Его экипаж поднимался. Любое воинство, что было прошлый день в сражении и одержало победу, любые бойцы, набившие брюхо и накачавшиеся мансанильей до бровей – словом, любые вояки, застигнутые неприятелем врасплох, во сне и в темноте, пришли бы в замешательство. Но только не эти! Ночной бой был для них привычен, а переход от сна к бодрствованию занимал секунды: встать, проверить, заряжен ли мушкет, и сунуть за пояс топор или саблю. То были люди, не расслаблявшиеся в море никогда; не корабельные пушки, не оружие и даже не воинское искусство являлись их главной силой, а эта постоянная готовность к битве и смерти. Желательно чужой.
Серову освободили дорогу. Уже у трапа, поднимаясь на квартердек, он услышал голос Хрипатого Боба:
– Кто на нас тянет, капитан? Хрр… Кому тут жить надоело?

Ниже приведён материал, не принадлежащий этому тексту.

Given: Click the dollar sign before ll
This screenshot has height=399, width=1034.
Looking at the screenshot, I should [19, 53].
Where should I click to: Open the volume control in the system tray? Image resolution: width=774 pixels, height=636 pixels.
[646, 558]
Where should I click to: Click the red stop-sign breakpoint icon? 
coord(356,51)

– Магометане, если не ошибся Абдалла. Идут на галерах, – громко сказал Серов и принялся распоряжаться: – Брюс Кук – к штирборту, Тернан – к бакборту! Боб, собирай своих у грот-мачты! Факелы! Долго мне ждать? Я велел зажечь факелы, бездельники! Тегг! Сэмсон Тегг, ты что не отзываешься?
– Я на месте, – доложил второй помощник. – Заряжаем пушки ядрами и картечью, через одну. Только куда палить? Ни дьявола не видно!

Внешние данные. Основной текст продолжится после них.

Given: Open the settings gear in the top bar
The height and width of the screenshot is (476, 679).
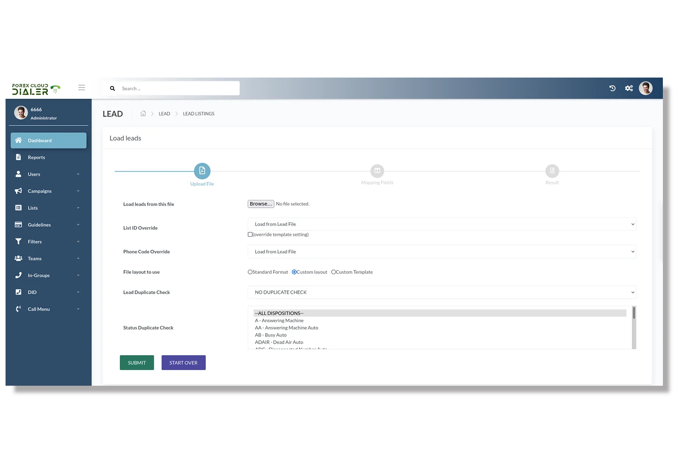Looking at the screenshot, I should 629,88.
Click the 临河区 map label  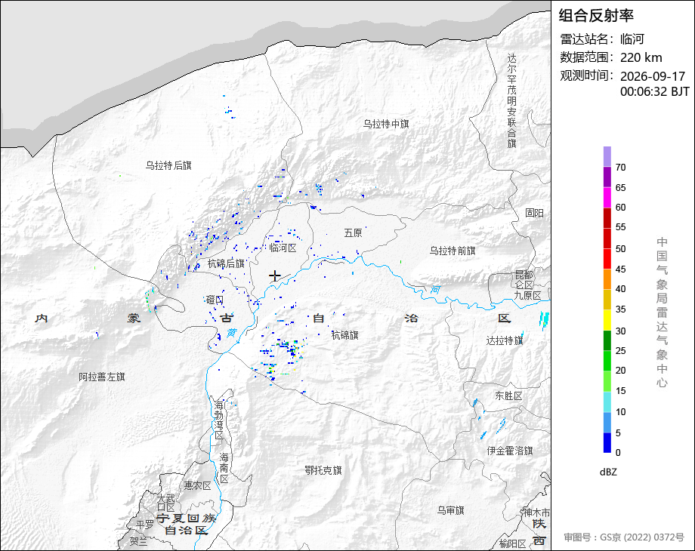pos(283,248)
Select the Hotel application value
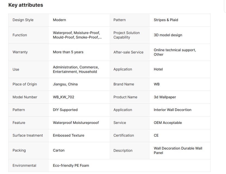Screen dimensions: 226x174 158,69
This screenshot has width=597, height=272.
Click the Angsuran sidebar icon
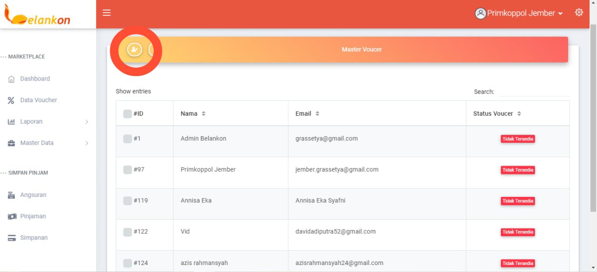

– Огонь из носового орудия! Быстро! Нужно предупредить наших на «испанце»!
Он уже стоял на квартердеке в окружении шкипера и братьев Свенсонов, сжимал рукоять шпаги и вглядывался в непроницаемую тьму. Топот и звон оружия на палубе заглушали долетавшие с моря шорохи.
Шейла, подумал Серов, как там Шейла? Может, магометане все же не доберутся до испанского корабля? Может, все это глюки Абдаллы?

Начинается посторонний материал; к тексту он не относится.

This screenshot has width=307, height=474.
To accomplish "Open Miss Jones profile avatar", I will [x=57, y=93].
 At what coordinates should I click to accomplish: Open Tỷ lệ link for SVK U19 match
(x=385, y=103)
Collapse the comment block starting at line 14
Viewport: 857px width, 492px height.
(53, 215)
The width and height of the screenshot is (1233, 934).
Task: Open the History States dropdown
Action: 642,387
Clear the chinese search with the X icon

– Плохо, – пробормотал за его спиной ван Мандер. – Ветра нет, болтаемся как утопленник в пруду. Ни скорости, ни маневра… Да еще темно, как в брюхе кашалота!
Грохнула пушка, и, словно по ее сигналу, вспыхнули факелы. Море по обе стороны от корабля было темным и гладким, как отшлифованный обсидиан. Тьма отступила, но недалеко, ярдов на десять-пятнадцать. Снизу, с орудийной палубы, доносились стук открываемых портов, скрип станин, перебранка канониров и ругань Сэмсона Тегга. На галеоне тоже зажглись огни, потом ударило орудие, высветив на секунду темный корпус. Ватаги Брюса Кука и Кола Тернана уже стояли вдоль бортов, упирая о планшир мушкетные стволы. Боцманская команда, все, кроме Олафа, Стига и Эрика, сгрудилась у мачты, и там поблескивали в свете факелов клинки и абордажные топоры.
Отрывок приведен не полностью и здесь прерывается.